I don’t get this reasoning at all. So unless Meghan heard it herself then Harry must be confused?.

I've posted before saying that it is possible that Harry didn't think the statement was racist until he told Meghan, so, confused, no, but less aware than his mixed-race wife, yes, possibly.

PreparationPreparationPrep · 08/09/2021 17:56

@StormzyinaTCup

That is crap behaviour by my partner and I would be asking serious questions of him.

Yes agree and It can be both but I'm not aware the M&H didn't have conversations to that effect - or are we assuming they didn't?

PreparationPreparationPrep · 08/09/2021 18:06

@Puzzledandpissedoff

Recollections vary is a cop out, how many racist accept they are racist?

As far as I recall - someone please correct me if I'm wrong - the "recollections vary" wasn't specifically directed at the racism claims, but more of a general observation which folk could take as they wish

As indeed they have ...

So that means "recollections may vary" also applies to the allegations of racism - doesn't it? which is what we have discussed - I'm Not sure what your point is -
PreparationPreparationPrep · 08/09/2021 18:11

Yes, this has been pointed out all before.

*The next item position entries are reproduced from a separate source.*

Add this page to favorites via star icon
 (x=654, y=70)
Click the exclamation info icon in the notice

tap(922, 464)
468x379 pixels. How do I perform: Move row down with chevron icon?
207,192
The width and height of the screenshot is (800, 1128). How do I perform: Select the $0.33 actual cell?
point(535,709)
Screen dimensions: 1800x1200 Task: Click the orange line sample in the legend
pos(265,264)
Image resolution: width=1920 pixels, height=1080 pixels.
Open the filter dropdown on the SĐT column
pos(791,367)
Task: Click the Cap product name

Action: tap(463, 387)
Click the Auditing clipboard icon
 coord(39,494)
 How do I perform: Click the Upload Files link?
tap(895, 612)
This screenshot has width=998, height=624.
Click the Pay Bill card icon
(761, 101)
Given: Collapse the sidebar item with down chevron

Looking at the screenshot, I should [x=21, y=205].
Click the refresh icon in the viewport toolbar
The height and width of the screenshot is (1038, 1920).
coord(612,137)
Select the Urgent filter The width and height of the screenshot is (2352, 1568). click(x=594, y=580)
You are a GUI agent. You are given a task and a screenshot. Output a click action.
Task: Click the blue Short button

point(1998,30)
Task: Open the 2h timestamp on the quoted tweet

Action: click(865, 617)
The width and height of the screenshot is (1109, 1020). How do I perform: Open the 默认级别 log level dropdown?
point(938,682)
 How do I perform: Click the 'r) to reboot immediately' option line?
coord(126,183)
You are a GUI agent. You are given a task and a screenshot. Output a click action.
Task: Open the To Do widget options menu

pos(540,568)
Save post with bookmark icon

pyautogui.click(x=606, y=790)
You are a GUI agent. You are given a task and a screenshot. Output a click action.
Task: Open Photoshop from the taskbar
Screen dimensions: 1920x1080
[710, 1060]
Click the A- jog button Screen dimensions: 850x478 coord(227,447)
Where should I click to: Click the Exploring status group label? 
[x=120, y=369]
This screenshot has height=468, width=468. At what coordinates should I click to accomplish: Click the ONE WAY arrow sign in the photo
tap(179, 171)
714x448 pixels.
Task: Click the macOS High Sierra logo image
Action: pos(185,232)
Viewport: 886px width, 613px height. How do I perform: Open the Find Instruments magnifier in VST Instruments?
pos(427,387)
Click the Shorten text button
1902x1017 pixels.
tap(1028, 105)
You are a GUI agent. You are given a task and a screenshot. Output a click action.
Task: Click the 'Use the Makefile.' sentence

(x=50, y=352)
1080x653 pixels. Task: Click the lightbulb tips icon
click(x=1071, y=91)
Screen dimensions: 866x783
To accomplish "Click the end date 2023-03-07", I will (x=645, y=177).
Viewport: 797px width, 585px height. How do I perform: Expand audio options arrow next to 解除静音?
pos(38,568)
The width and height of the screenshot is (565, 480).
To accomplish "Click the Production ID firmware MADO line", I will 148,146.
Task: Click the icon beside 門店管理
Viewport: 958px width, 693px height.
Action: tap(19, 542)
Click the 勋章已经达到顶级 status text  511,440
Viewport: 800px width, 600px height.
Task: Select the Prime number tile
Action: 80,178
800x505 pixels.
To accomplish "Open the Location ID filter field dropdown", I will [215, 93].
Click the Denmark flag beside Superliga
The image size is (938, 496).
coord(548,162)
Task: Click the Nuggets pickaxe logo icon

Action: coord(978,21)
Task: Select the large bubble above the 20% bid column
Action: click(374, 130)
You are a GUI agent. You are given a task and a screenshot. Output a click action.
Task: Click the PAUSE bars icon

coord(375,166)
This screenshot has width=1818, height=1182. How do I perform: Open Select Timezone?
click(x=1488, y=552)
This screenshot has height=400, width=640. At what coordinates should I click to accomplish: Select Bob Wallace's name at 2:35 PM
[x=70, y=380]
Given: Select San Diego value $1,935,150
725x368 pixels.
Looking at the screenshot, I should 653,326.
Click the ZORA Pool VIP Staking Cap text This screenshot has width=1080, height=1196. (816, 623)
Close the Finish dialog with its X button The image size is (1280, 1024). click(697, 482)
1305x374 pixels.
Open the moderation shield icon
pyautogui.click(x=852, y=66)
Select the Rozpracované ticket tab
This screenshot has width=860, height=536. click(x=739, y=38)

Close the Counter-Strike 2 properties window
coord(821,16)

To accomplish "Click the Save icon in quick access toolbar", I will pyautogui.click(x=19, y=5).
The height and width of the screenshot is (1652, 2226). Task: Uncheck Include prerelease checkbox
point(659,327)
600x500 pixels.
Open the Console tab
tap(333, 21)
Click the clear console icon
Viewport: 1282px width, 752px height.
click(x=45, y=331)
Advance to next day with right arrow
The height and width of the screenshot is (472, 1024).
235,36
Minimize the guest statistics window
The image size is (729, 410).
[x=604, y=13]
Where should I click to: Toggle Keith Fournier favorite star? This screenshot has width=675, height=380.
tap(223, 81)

The 'recollections may vary' was about the whole of what was said, and so it could include the Archbishop's recollection of the vow practice three days before, and Catherine's recollection of the wedding practice. It wasn't only about the skin-colour remark.

So if the recollections may vary did not apply to the racism remark then maybe the RF should not have issued such a vague and blanket response. They could have issued a strong and robust denial as they managed to with the naming of Lili.